Developing a nowcasting algorithm that can work without big data
The need for short-range forecasting
The constant demand for a faster release of official statistics has fuelled a growing need by statistical offices for accurate nowcasts based on reliable nowcasting techniques aimed at advance estimation of key components of their headline statistics. To respond to this challenge, in 2016 Eurostat – the EU’s Central Statistics Office – initiated the Eurostat Nowcasting Competition for the nowcasting of official statistics of EU member states. In the sphere of official statistics, nowcasting refers to the short-range forecasting of an officially published statistic with short time lines of release.
The Eurostat Nowcasting Competition is also known as the Big Data for Official Statistics Competition or BDCOMP for short, due to encouraging the use of big data in nowcasting. Big data are data sources composed of high volumes in the sense of having large scale; high variety in that they exist in many different forms; and high velocity in the sense of streaming swiftly. All of these components demand cost-effective and innovative forms of information processing to enhance insight as well as decision-making. However, the use of big data was not an explicit requirement of the competition. Incorporating big data was part of a formal attempt by the competition’s Scientific Committee to establish what the accuracy of nowcasts will be with and without the use of such data.
… nowcasting refers to the short-range forecasting of an officially published statistic with short time lines of release.
About the Eurostat Nowcasting Competition
A seven-member Scientific Committee drawn from Eurostat itself, the Organisation for Economic Co-operation and Development (OECD), the German Central Bank (Deutsche Bundesbank), and the Statistical Offices of Italy (ISTAT), Slovenia (SURS) and Romania (INS) adjudicated the 2016 instalment of the competition.
◆ ◆ ◆ ◆ ◆ ◆ ◆
= Exercise =
Repeat the part of the nowcasting text that begins at the words "The Eurostat Nowcasting Competition is" and stops after "of such data.". The rows after this text are separate material with no connection to it.

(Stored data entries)
◆ ◆ ◆ ◆ ◆ ◆ ◆
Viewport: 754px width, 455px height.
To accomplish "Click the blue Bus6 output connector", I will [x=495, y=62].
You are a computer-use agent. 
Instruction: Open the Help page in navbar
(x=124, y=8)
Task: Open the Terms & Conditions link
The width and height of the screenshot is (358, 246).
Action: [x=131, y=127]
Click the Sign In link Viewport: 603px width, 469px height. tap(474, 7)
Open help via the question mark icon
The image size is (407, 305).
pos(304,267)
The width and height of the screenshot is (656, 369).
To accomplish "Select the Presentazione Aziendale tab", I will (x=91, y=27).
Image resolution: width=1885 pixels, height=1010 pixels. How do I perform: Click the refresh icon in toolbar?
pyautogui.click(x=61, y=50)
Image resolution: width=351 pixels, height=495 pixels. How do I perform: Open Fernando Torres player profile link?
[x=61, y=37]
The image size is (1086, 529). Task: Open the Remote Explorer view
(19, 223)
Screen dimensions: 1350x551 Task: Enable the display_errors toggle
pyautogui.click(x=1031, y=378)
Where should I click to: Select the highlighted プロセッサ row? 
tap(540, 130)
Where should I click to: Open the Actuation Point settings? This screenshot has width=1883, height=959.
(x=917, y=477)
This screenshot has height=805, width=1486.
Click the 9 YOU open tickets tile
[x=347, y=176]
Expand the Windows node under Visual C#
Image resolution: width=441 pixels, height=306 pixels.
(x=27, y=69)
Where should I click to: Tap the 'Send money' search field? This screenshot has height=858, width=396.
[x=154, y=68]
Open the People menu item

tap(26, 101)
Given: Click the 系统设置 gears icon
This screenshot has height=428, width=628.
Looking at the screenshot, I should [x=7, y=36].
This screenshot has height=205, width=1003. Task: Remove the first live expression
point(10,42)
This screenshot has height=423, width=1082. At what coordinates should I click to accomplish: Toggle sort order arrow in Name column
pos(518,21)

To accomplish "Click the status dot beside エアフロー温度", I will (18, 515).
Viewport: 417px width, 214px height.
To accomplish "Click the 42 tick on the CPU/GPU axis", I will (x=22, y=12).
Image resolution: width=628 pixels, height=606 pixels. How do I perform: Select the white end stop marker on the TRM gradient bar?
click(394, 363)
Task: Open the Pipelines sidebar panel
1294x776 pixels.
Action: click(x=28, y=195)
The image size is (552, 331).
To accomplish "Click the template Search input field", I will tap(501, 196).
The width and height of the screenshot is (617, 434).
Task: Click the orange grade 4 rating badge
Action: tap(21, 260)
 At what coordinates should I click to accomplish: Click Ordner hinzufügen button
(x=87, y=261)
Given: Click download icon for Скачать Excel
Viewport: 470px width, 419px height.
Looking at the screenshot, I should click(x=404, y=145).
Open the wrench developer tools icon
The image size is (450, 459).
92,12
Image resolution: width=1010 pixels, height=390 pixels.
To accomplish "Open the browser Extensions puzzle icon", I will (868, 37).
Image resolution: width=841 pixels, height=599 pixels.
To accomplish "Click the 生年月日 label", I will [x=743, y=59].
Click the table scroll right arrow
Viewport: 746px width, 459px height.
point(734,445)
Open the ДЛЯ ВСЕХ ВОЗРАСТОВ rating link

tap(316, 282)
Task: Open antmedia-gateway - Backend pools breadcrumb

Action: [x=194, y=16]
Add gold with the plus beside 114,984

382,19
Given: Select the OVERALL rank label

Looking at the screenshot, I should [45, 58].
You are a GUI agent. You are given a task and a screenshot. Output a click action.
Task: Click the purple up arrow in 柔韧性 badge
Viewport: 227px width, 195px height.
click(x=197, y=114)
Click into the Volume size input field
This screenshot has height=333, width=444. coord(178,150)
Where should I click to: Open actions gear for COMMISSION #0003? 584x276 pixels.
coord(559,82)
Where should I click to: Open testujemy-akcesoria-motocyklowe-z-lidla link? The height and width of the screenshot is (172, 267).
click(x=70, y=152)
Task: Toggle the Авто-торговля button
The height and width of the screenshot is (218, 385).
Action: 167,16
◆ ◆ ◆ ◆ ◆ ◆ ◆
= Exercise response =
The Eurostat Nowcasting Competition is also known as the Big Data for Official Statistics Competition or BDCOMP for short, due to encouraging the use of big data in nowcasting. Big data are data sources composed of high volumes in the sense of having large scale; high variety in that they exist in many different forms; and high velocity in the sense of streaming swiftly. All of these components demand cost-effective and innovative forms of information processing to enhance insight as well as decision-making. However, the use of big data was not an explicit requirement of the competition. Incorporating big data was part of a formal attempt by the competition’s Scientific Committee to establish what the accuracy of nowcasts will be with and without the use of such data.